Genomic landscape of PCa patients with YWHAZ alterations

We extended the bioinformatics analysis of YWHAZ using cBioPortal for Cancer Genomics27. 11 PCa data sets were selected that met our eligibility criteria (n = 2820) (Supplementary Table 2). The most frequent genetic alteration found was gene amplification (Supplementary Fig. 3a). Results showed significantly reduced disease-free survival in patients with YWHAZ gene alteration (P = 8.141e−3) (Supplementary Fig. 3b). The only data set available for direct correlation of exome data with RNAseq data was TCGA-PRAD (n = 499). There was a significant direct correlation between amplification for YWHAZ and mRNA levels (P < 0.001) (Supplementary Fig. 3c) and a positive correlation between 14-3-3ζ/δ levels and YWHAZ expression (Spearman coefficient = 0.29, P = 2.84e−8) (Supplementary Fig. 3d). Interestingly, the Reverse Phase Protein Array (RPPA) from TCGA-PRAD showed that patients with high 14-3-3ζ/δ levels had poorer disease-specific survival (DSS) (P = 0.021) (Supplementary Fig. 3e).

Our results prompted the question as to whether PCa patients with YWHAZ genetic alterations, high YWHAZ expression or high 14-3-3ζ/δ levels, harbored a differential genomic landscape. We focused our work on key DNA repair genes that were previously described to have a high prevalence of mutations and copy number alterations in studies on localized and metastatic PCa28,29. When analyzing the genetic alterations of patients with localized PCa from the TCGA-PRAD data set with gene amplification for YWHAZ, there was a significantly higher number of altered genes per patient with YWHAZ amplification compared with those with unaltered YWHAZ (P < 0.001) (Fig. 6a and Supplementary Fig. 4). From these genes, nine (MYC, FANCA, BRCA2, RB1, PALB2, ATM, TP53, CXCL12, and MLH1) had significantly more genetic alterations when YWHAZ was amplified (Fig. 6b, red bars, c). Further, when analyzing patients with high vs. low YWHAZ mRNA and protein expression, four of those nine genes (MYC, PALB2, TP53, and CXCL2) also had increased significant genomic alterations (Fig. 6b, blue and green bars, respectively, c). Accordingly, similar results were obtained when performing the same comparison at the genomic level for YWHAZ in patients with metastatic PCa using the SU2C/PCF 2019 data set (n = 444)30 (Supplementary Fig. 5). These results suggest a link between YWHAZ alterations and genomic instability and raises the question as to whether YWHAZ may also be a driver of progression.

Fig. 6: Genetic alterations (amplification, gain, shallow deletion, deep deletion, and point mutations) in DNA repair genes in PCa patients with YWHAZ amplifications and high YWHAZ mRNA and protein levels (TCGA-PRAD data set, n= 499).
figure 6

a Mutational landscape analysis (amplification, gain, shallow deletion, deep deletion, and point mutations) of DNA repair genes in patients with no alterations in YWHAZ (n = 331) and with amplifications in YWHAZ (n = 35).

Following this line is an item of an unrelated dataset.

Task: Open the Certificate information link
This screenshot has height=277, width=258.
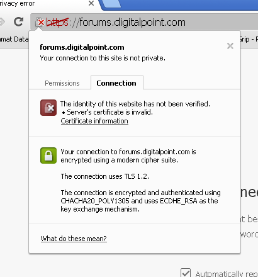Action: (x=94, y=121)
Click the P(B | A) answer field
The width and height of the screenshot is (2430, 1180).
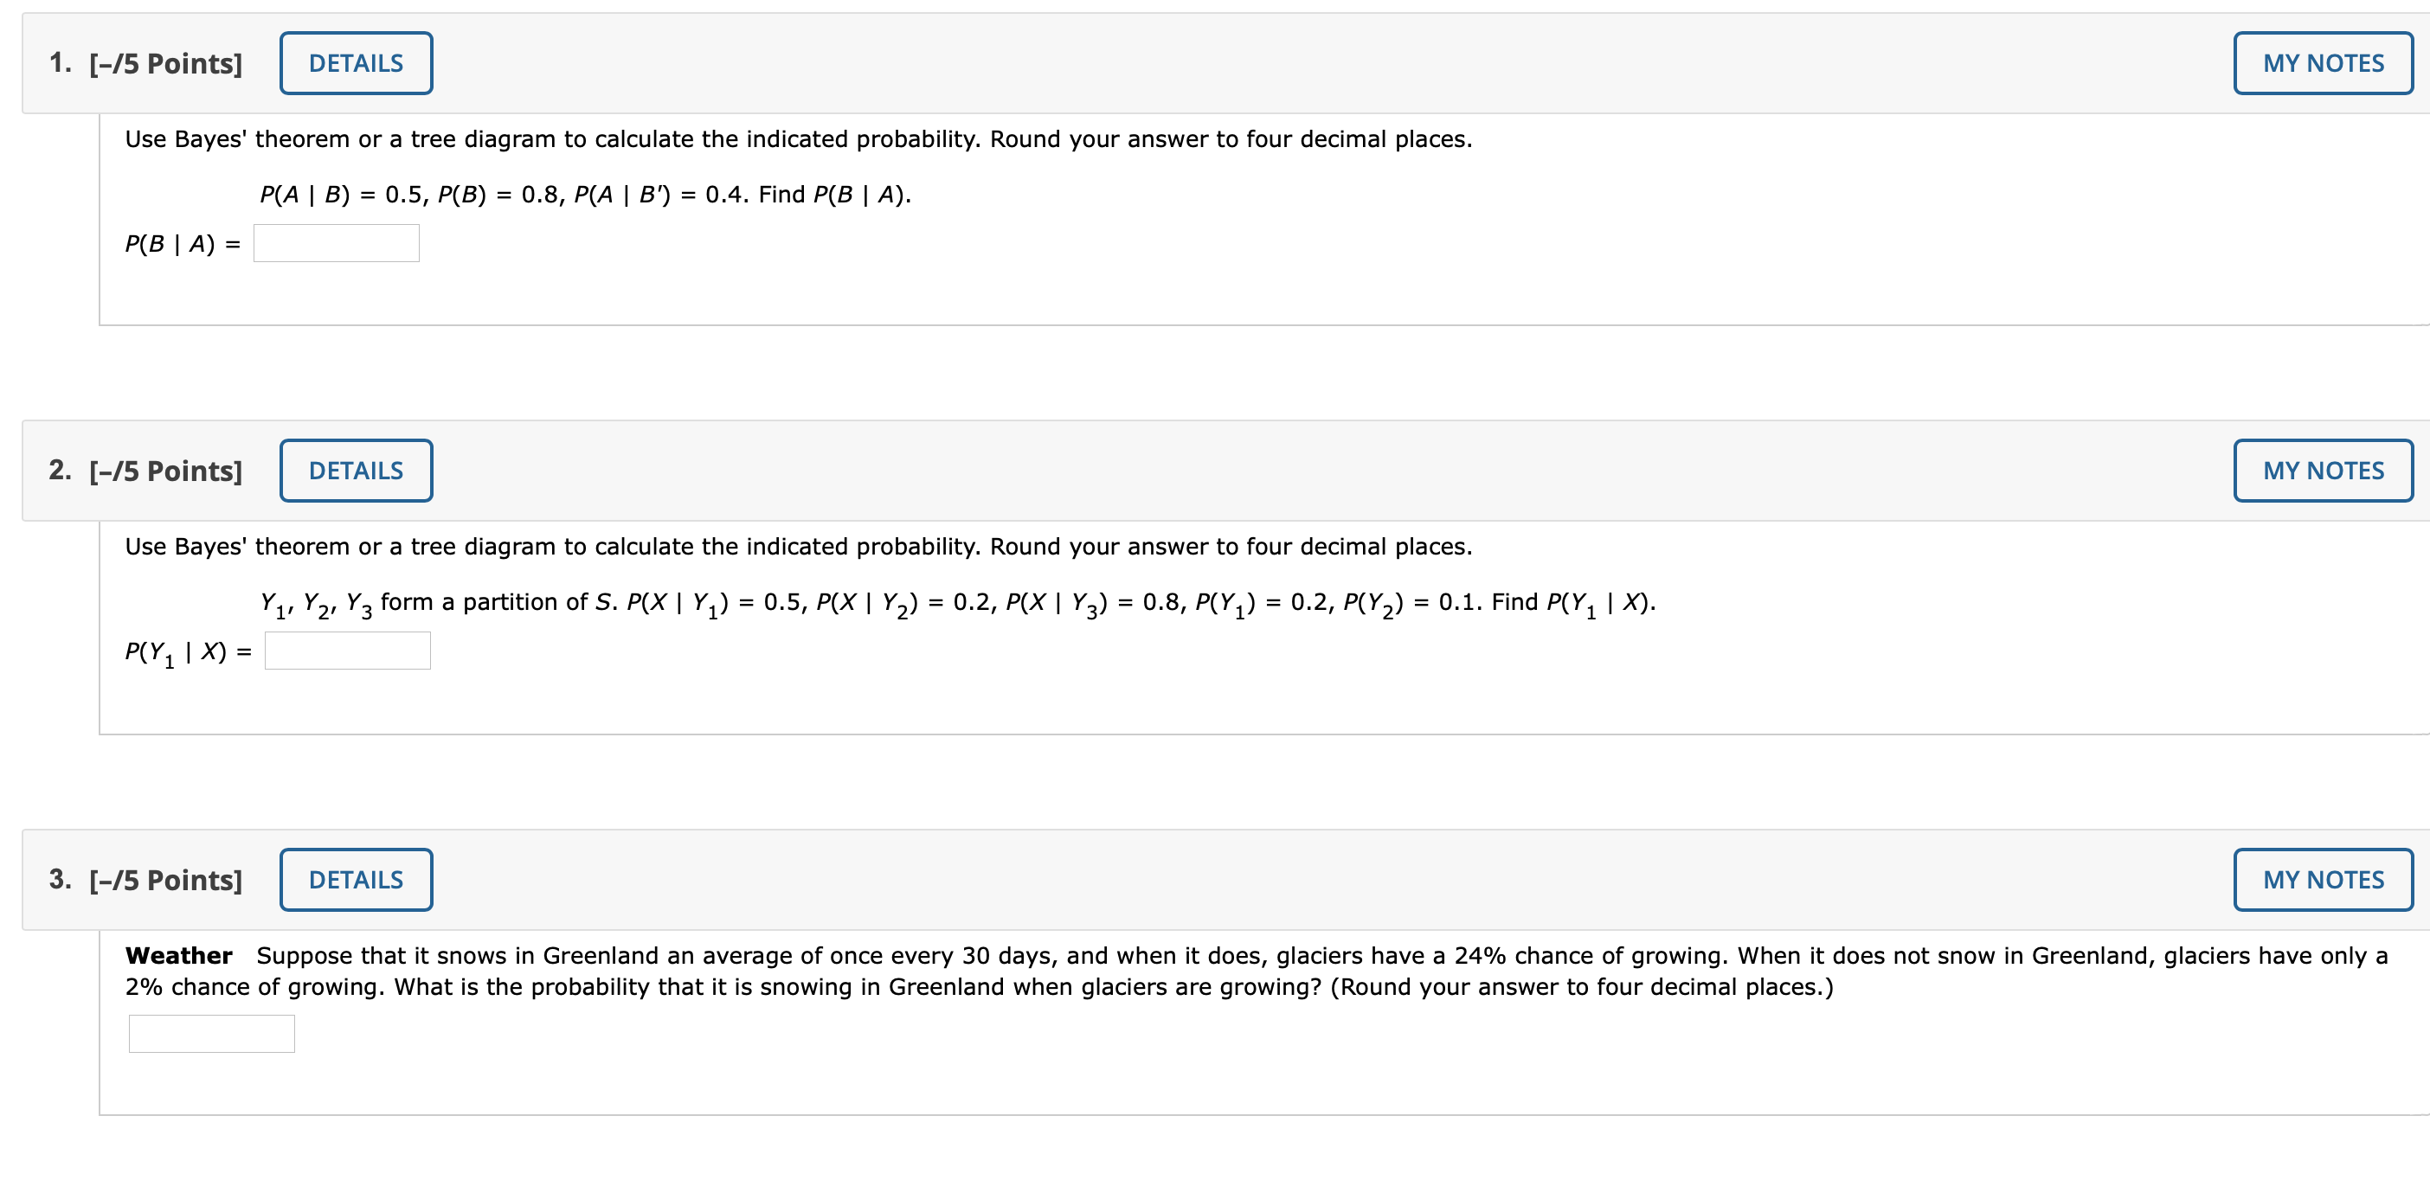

Each vertical line is a patient and the different colors represent alterations in a different gene, as specified in the references. The graph includes box plots showing the median number of altered DNA repair genes. The top and bottom of each rectangular box represent the 75th and 25th percentiles respectively, with the median indicated with a solid line inside the box. Horizontal bars extending from each box represent more extreme values defined as 1.5-times the interquartile range (25th percentile subtracted from the 75th percentile) above the 75th percentile or below 25th percentile. Student’s t-test was used to ascertain statistical significance. b Bar plots representing the percentage of PCa patients that present genetic alterations in each DNA repair gene based on whether they have amplifications in YWHAZ (red bars), high or low YWHAZ mRNA levels (blue bars), and high or low 14-3-3ζ/δ protein levels (green bars). c Comparative table of the percentage of patients that present genetic alterations in each DNA repair gene based on whether they have amplifications in YWHAZ, high or low YWHAZ mRNA levels, and high or low 14-3-3ζ/δ protein levels. Fisher’s exact test was used to test the statistical significance of contingency tables of genetic alterations. Statistical significance was set at P ≤ 0.05. *P ≤ 0.05, **P ≤ 0.01, ***P < 0.001.

Discussion

In this work, we are reporting the relevance of YWHAZ/14-3-3ζ/δ as an independent strong predictor of death in PCa. Furthermore, we have discovered that this factor outperforms GS prediction of DSS beyond 5 years after initial diagnosis.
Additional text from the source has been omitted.